Set down each record exactly as written.
═══ Records supplied ═══
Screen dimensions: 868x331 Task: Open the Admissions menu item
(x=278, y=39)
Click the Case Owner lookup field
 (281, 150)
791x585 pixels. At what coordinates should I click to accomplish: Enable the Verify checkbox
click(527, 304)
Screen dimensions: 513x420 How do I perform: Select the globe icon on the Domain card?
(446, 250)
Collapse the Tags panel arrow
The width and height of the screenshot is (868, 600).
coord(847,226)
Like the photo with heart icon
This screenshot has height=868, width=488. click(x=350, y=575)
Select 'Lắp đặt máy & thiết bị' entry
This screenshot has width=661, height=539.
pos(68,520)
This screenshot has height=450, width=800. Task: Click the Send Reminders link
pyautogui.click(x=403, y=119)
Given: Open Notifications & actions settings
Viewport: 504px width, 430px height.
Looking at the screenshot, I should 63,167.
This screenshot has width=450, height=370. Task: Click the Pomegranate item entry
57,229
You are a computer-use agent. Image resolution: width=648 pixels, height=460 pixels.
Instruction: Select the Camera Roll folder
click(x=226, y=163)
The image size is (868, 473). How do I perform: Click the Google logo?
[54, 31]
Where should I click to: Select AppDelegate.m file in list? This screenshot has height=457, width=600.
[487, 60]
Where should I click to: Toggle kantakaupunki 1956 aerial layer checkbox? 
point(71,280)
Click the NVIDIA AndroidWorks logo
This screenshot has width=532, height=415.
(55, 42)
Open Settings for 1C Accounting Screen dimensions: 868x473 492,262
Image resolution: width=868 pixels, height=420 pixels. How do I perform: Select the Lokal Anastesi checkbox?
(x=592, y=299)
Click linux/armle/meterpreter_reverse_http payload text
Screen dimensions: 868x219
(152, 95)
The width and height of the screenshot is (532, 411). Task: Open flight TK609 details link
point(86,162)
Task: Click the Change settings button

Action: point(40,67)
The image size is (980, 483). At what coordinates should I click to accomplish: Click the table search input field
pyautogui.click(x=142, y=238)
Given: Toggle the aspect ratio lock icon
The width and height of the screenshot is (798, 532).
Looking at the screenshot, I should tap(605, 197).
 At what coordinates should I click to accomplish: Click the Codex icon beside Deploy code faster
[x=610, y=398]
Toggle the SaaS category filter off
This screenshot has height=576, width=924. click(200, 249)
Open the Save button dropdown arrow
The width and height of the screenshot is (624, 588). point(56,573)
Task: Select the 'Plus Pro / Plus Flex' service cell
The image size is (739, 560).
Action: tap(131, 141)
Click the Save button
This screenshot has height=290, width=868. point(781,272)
═══
▶ **Solution for this problem**
Screen dimensions: 868x331 Task: Open the Admissions menu item
(x=278, y=39)
Click the Case Owner lookup field
 (281, 150)
791x585 pixels. At what coordinates should I click to accomplish: Enable the Verify checkbox
click(527, 304)
Screen dimensions: 513x420 How do I perform: Select the globe icon on the Domain card?
(446, 250)
Collapse the Tags panel arrow
The width and height of the screenshot is (868, 600).
coord(847,226)
Like the photo with heart icon
This screenshot has height=868, width=488. click(x=350, y=575)
Select 'Lắp đặt máy & thiết bị' entry
This screenshot has width=661, height=539.
pos(68,520)
This screenshot has height=450, width=800. Task: Click the Send Reminders link
pyautogui.click(x=403, y=119)
Given: Open Notifications & actions settings
Viewport: 504px width, 430px height.
Looking at the screenshot, I should 63,167.
This screenshot has width=450, height=370. Task: Click the Pomegranate item entry
57,229
You are a computer-use agent. Image resolution: width=648 pixels, height=460 pixels.
Instruction: Select the Camera Roll folder
click(x=226, y=163)
The image size is (868, 473). How do I perform: Click the Google logo?
[54, 31]
Where should I click to: Select AppDelegate.m file in list? This screenshot has height=457, width=600.
[487, 60]
Where should I click to: Toggle kantakaupunki 1956 aerial layer checkbox? 
point(71,280)
Click the NVIDIA AndroidWorks logo
This screenshot has width=532, height=415.
(55, 42)
Open Settings for 1C Accounting Screen dimensions: 868x473 492,262
Image resolution: width=868 pixels, height=420 pixels. How do I perform: Select the Lokal Anastesi checkbox?
(x=592, y=299)
Click linux/armle/meterpreter_reverse_http payload text
Screen dimensions: 868x219
(152, 95)
The width and height of the screenshot is (532, 411). Task: Open flight TK609 details link
point(86,162)
Task: Click the Change settings button

Action: point(40,67)
The image size is (980, 483). At what coordinates should I click to accomplish: Click the table search input field
pyautogui.click(x=142, y=238)
Given: Toggle the aspect ratio lock icon
The width and height of the screenshot is (798, 532).
Looking at the screenshot, I should tap(605, 197).
 At what coordinates should I click to accomplish: Click the Codex icon beside Deploy code faster
[x=610, y=398]
Toggle the SaaS category filter off
This screenshot has height=576, width=924. click(200, 249)
Open the Save button dropdown arrow
The width and height of the screenshot is (624, 588). point(56,573)
Task: Select the 'Plus Pro / Plus Flex' service cell
The image size is (739, 560).
Action: tap(131, 141)
Click the Save button
This screenshot has height=290, width=868. point(781,272)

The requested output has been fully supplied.